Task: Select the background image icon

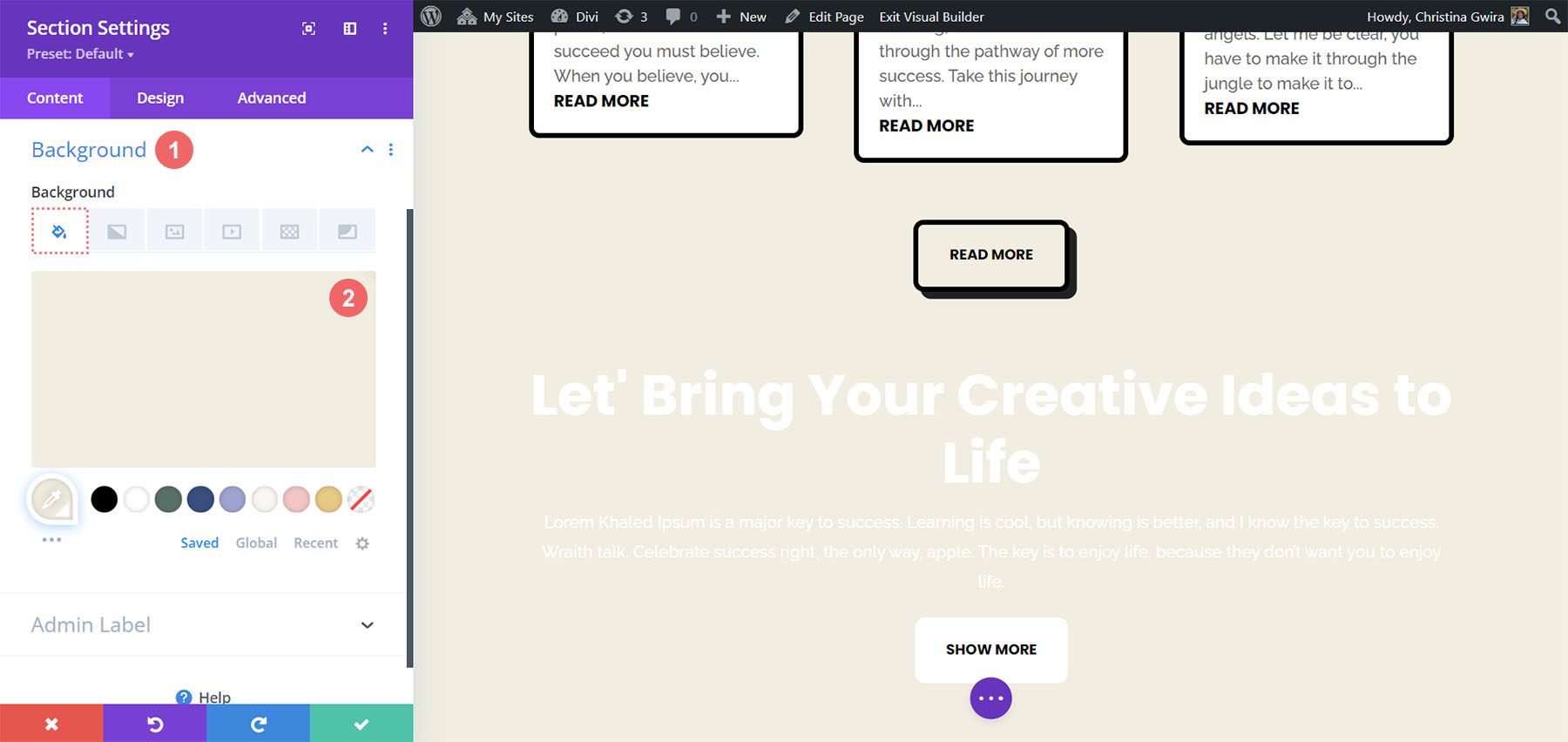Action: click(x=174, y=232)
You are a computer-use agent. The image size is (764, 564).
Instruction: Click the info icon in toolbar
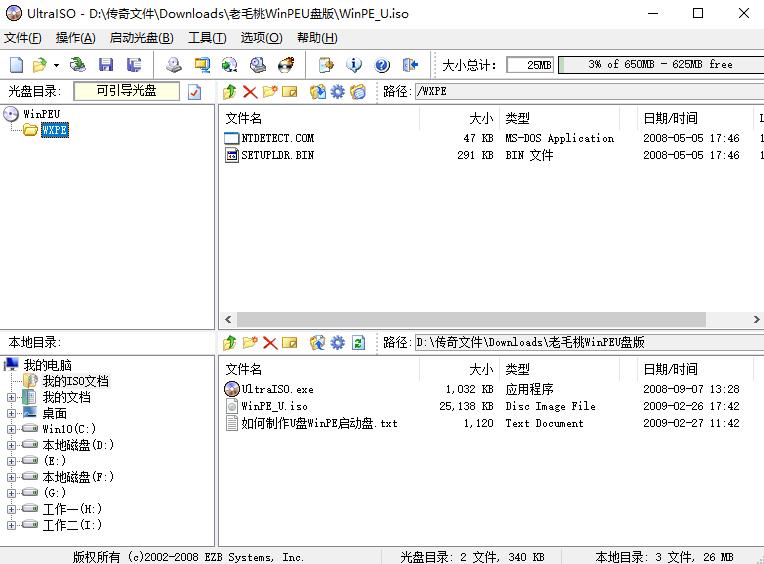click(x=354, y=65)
========================================
> **Instructions for the task**
Please repeat the records above word for word, and do not include the pictures.

> **Answer to the problem**
Task: Select the background image icon

Action: click(x=174, y=232)
You are a computer-use agent. The image size is (764, 564).
Instruction: Click the info icon in toolbar
click(x=354, y=65)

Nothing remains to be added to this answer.